L'ouvrage:
John et Naomi Kleason ont perdu leur fils, car celui-ci est né avec une maladie transmise par leurs gènes. Ils veulent un autre enfant, mais souhaitent qu'il ne soit pas porteur des gènes qui pourraient le rendre malade. Ils ont fini par s'adresser au docteur Detore. Celui-ci leur promet qu'il peut influer sur les gènes de leur futur enfant. Les Kleason font affaire avec lui. Seulement, tout ne se passe pas comme prévu.

Critique:
J'ai renoncé à lire la série de Peter James dont le tome 1 est «Comme une tombe», car je n'ai pas aimé ce roman. Je voulais d'ailleurs ne pas lire d'autres Peter James, mais le résumé de «Des enfants trop parfaits» m'a tentée. Je suis contente d'avoir donné une autre chance à l'auteur, car ce roman m'a plu. D'abord, il ne traîne pas. Certes, les chapitres contant les préparatifs et les pensées du disciple m'agaçaient, car je souhaitais retrouver rapidement les personnages principaux, mais ces chapitres montrent bien à quel point et pourquoi on peut être endoctriné. Je sais que le fanatisme peut aller loin, mais en l'exposant, Peter James nous rappelle comment il est possible.

Le début prépare le lecteur à certaines choses, donc ce qui arrive ensuite ne surprend pas trop. Cependant, il est intéressant de voir comment se comportent Luke e Phoebe (je ne dirai pas qui ils sont pour ne pas trop en dévoiler à ceux qui n'ont pas lu le livre), et ce qu'en disent les spécialistes qui les rencontrent.

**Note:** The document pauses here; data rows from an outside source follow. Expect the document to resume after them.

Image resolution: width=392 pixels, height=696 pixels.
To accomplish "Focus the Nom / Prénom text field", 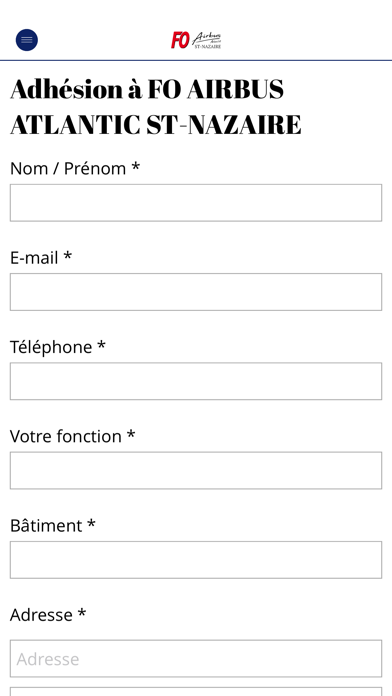I will click(x=196, y=203).
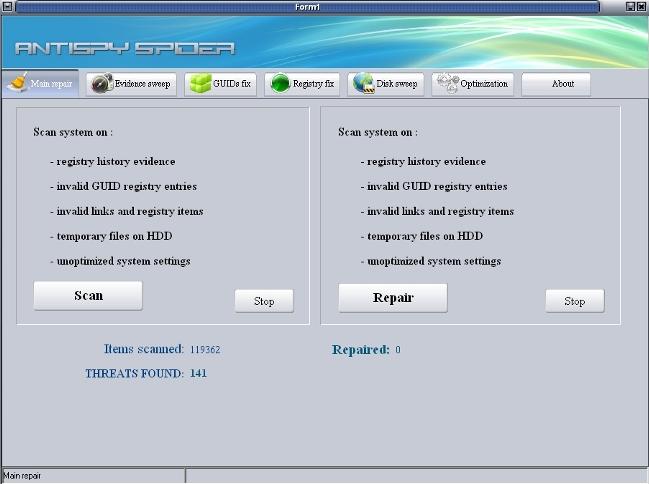This screenshot has height=484, width=649.
Task: Click the broom icon on Main repair tab
Action: (17, 84)
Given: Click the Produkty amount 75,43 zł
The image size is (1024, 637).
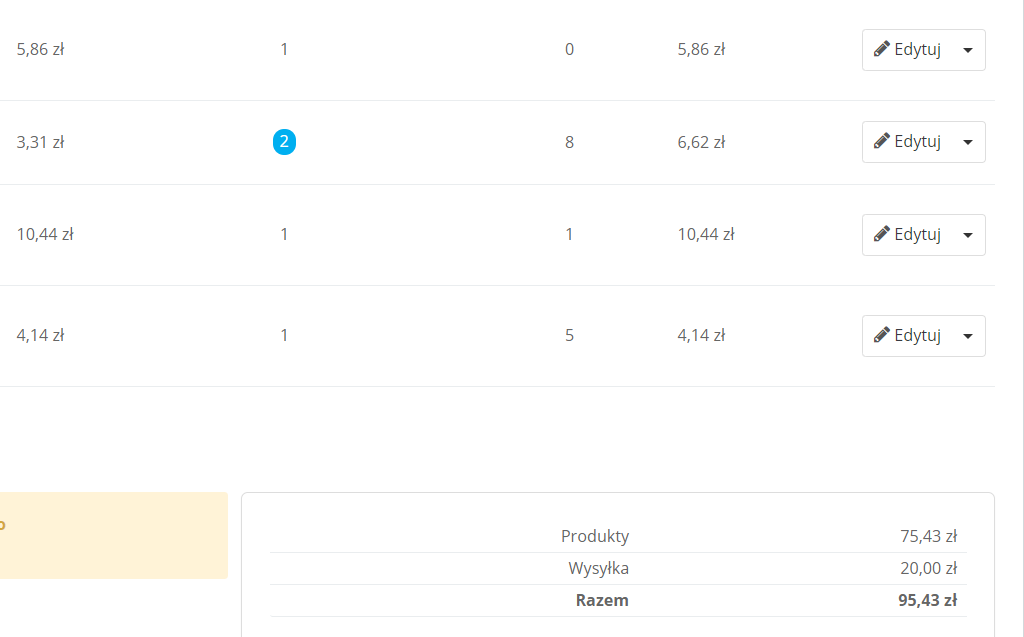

Dans ce roman, Peter James soulève plusieurs questions. On peut comprendre que John et Naomi souhaitent proscrire les gènes qui rendraient leur futur enfant malade, mais ce n'est pas la seule chose que le docteur Detore leur propose. Comme le souligne Naomi, où est la frontière avec l'eugénisme?
Plus tard, deux points de vue s'affrontent: certains personnages souhaitent agir afin que le monde tourne mieux, d'autres veulent récupérer leur vie tranquille. La première idée met mal à l'aise parce que ceux qui l'expriment ont de bons arguments et de bonnes idées, seulement ils ont l'air de fanatiques. Leur façon d'agir équivaut presque à celle des disciples. Bien sûr, eux n'ont pas été fanatisés de la même manière que les disciples. Ils ne remettent d'ailleurs jamais cela en question: ils auraient pourtant dû. Cependant, c'est là toute la perversité de la chose: cela a été fait de manière à ce qu'ils ne le remettent pas en question.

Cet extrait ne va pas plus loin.